Stored data entries
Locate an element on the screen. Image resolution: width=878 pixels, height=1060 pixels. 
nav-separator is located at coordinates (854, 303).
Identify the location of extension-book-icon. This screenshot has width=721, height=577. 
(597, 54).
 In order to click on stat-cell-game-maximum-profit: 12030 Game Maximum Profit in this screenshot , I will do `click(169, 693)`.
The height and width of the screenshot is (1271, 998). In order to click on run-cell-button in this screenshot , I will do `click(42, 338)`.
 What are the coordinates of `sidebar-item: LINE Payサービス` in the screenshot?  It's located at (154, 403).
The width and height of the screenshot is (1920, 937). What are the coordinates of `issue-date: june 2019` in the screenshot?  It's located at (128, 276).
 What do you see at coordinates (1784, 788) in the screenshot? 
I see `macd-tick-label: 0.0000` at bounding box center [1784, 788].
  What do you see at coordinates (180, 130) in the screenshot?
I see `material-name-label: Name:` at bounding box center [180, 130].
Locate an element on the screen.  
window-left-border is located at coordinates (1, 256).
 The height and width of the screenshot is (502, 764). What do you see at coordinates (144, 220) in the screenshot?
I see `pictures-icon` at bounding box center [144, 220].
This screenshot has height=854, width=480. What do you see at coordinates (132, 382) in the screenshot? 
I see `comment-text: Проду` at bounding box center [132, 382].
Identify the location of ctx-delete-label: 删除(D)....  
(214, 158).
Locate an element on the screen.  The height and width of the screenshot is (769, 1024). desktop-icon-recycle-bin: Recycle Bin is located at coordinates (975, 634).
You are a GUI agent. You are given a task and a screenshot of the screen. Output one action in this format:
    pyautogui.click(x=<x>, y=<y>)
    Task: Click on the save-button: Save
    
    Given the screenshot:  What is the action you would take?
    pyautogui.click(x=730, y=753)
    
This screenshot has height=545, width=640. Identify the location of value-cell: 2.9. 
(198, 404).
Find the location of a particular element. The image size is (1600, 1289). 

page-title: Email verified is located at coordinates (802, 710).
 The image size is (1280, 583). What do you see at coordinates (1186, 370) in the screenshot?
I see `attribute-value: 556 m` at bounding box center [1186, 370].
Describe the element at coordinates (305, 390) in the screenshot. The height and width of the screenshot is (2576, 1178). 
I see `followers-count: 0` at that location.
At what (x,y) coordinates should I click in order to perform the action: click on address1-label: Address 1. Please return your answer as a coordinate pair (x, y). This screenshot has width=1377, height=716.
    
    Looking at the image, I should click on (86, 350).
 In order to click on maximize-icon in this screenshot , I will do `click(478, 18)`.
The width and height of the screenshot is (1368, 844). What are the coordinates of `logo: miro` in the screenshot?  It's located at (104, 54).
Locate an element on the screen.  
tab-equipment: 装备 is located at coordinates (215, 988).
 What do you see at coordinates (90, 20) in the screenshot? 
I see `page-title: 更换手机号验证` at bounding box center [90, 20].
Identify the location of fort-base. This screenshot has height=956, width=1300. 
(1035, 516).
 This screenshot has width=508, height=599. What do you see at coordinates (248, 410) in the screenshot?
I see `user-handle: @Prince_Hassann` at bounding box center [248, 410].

YOUR OBJECTIVE: Reproduce every line above without changing anything.

SOLUTION:
Locate an element on the screen. Image resolution: width=878 pixels, height=1060 pixels. 
nav-separator is located at coordinates (854, 303).
Identify the location of extension-book-icon. This screenshot has width=721, height=577. 
(597, 54).
 In order to click on stat-cell-game-maximum-profit: 12030 Game Maximum Profit in this screenshot , I will do `click(169, 693)`.
The height and width of the screenshot is (1271, 998). In order to click on run-cell-button in this screenshot , I will do `click(42, 338)`.
 What are the coordinates of `sidebar-item: LINE Payサービス` in the screenshot?  It's located at (154, 403).
The width and height of the screenshot is (1920, 937). What are the coordinates of `issue-date: june 2019` in the screenshot?  It's located at (128, 276).
 What do you see at coordinates (1784, 788) in the screenshot? 
I see `macd-tick-label: 0.0000` at bounding box center [1784, 788].
  What do you see at coordinates (180, 130) in the screenshot?
I see `material-name-label: Name:` at bounding box center [180, 130].
Locate an element on the screen.  
window-left-border is located at coordinates (1, 256).
 The height and width of the screenshot is (502, 764). What do you see at coordinates (144, 220) in the screenshot?
I see `pictures-icon` at bounding box center [144, 220].
This screenshot has height=854, width=480. What do you see at coordinates (132, 382) in the screenshot? 
I see `comment-text: Проду` at bounding box center [132, 382].
Identify the location of ctx-delete-label: 删除(D)....  
(214, 158).
Locate an element on the screen.  The height and width of the screenshot is (769, 1024). desktop-icon-recycle-bin: Recycle Bin is located at coordinates (975, 634).
You are a GUI agent. You are given a task and a screenshot of the screen. Output one action in this format:
    pyautogui.click(x=<x>, y=<y>)
    Task: Click on the save-button: Save
    
    Given the screenshot:  What is the action you would take?
    pyautogui.click(x=730, y=753)
    
This screenshot has height=545, width=640. Identify the location of value-cell: 2.9. 
(198, 404).
Find the location of a particular element. The image size is (1600, 1289). 

page-title: Email verified is located at coordinates (802, 710).
 The image size is (1280, 583). What do you see at coordinates (1186, 370) in the screenshot?
I see `attribute-value: 556 m` at bounding box center [1186, 370].
Describe the element at coordinates (305, 390) in the screenshot. The height and width of the screenshot is (2576, 1178). 
I see `followers-count: 0` at that location.
At what (x,y) coordinates should I click in order to perform the action: click on address1-label: Address 1. Please return your answer as a coordinate pair (x, y). This screenshot has width=1377, height=716.
    
    Looking at the image, I should click on (86, 350).
 In order to click on maximize-icon in this screenshot , I will do `click(478, 18)`.
The width and height of the screenshot is (1368, 844). What are the coordinates of `logo: miro` in the screenshot?  It's located at (104, 54).
Locate an element on the screen.  
tab-equipment: 装备 is located at coordinates (215, 988).
 What do you see at coordinates (90, 20) in the screenshot? 
I see `page-title: 更换手机号验证` at bounding box center [90, 20].
Identify the location of fort-base. This screenshot has height=956, width=1300. 
(1035, 516).
 This screenshot has width=508, height=599. What do you see at coordinates (248, 410) in the screenshot?
I see `user-handle: @Prince_Hassann` at bounding box center [248, 410].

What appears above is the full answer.